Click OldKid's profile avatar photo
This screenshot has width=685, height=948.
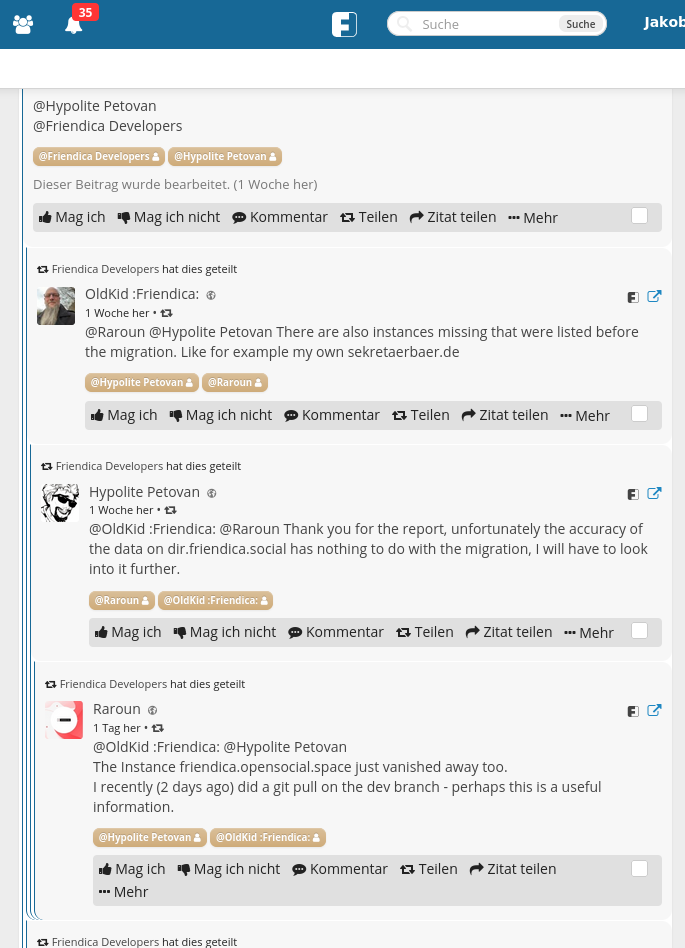click(x=56, y=306)
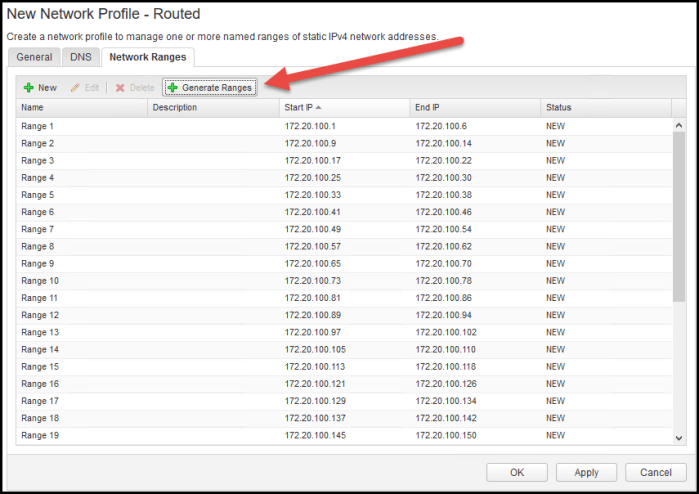Image resolution: width=699 pixels, height=494 pixels.
Task: Click the Status column header
Action: [605, 107]
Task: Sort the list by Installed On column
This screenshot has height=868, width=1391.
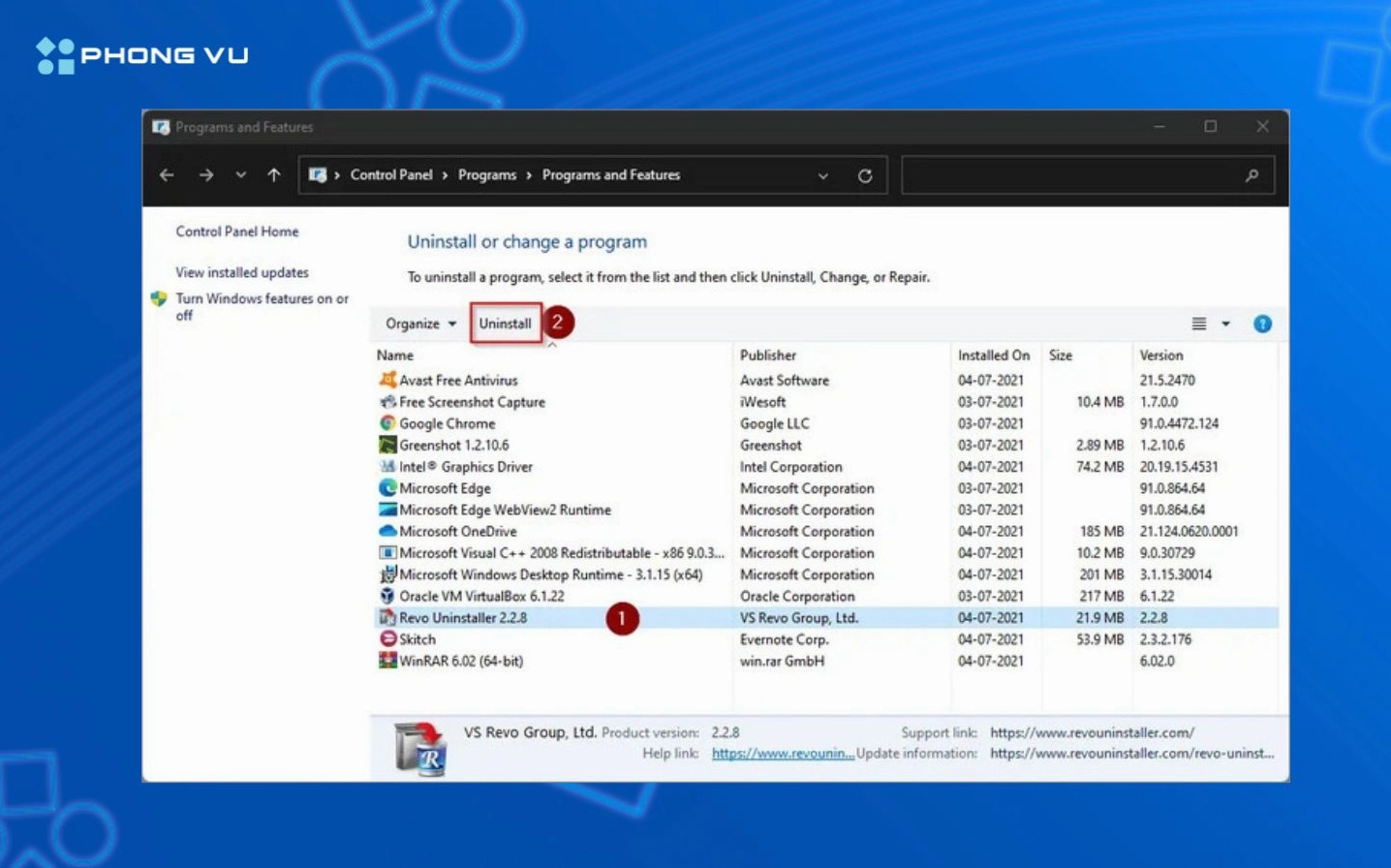Action: pos(993,356)
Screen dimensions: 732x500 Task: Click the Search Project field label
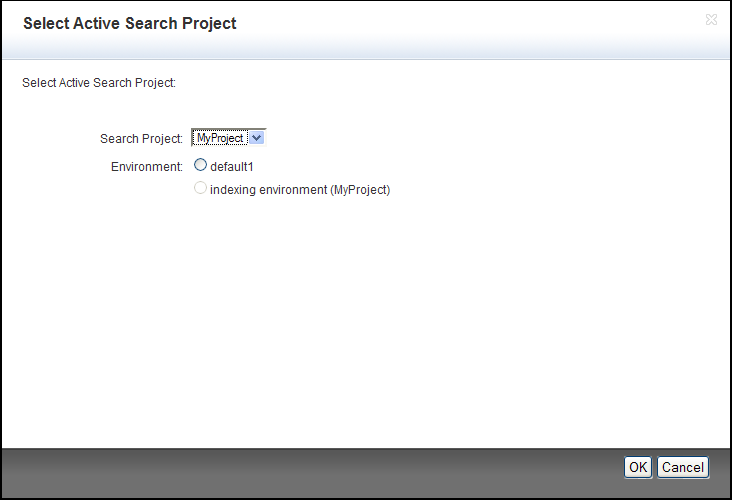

##########

## Aim of the task
Please copy the data shown above word for word, omitting the pictures.

## Your solution
Click OldKid's profile avatar photo
This screenshot has width=685, height=948.
click(x=56, y=306)
Image resolution: width=699 pixels, height=494 pixels.
Task: Click the Status column header
Action: [605, 107]
Task: Sort the list by Installed On column
This screenshot has height=868, width=1391.
Action: pos(993,356)
Screen dimensions: 732x500 Task: Click the Search Project field label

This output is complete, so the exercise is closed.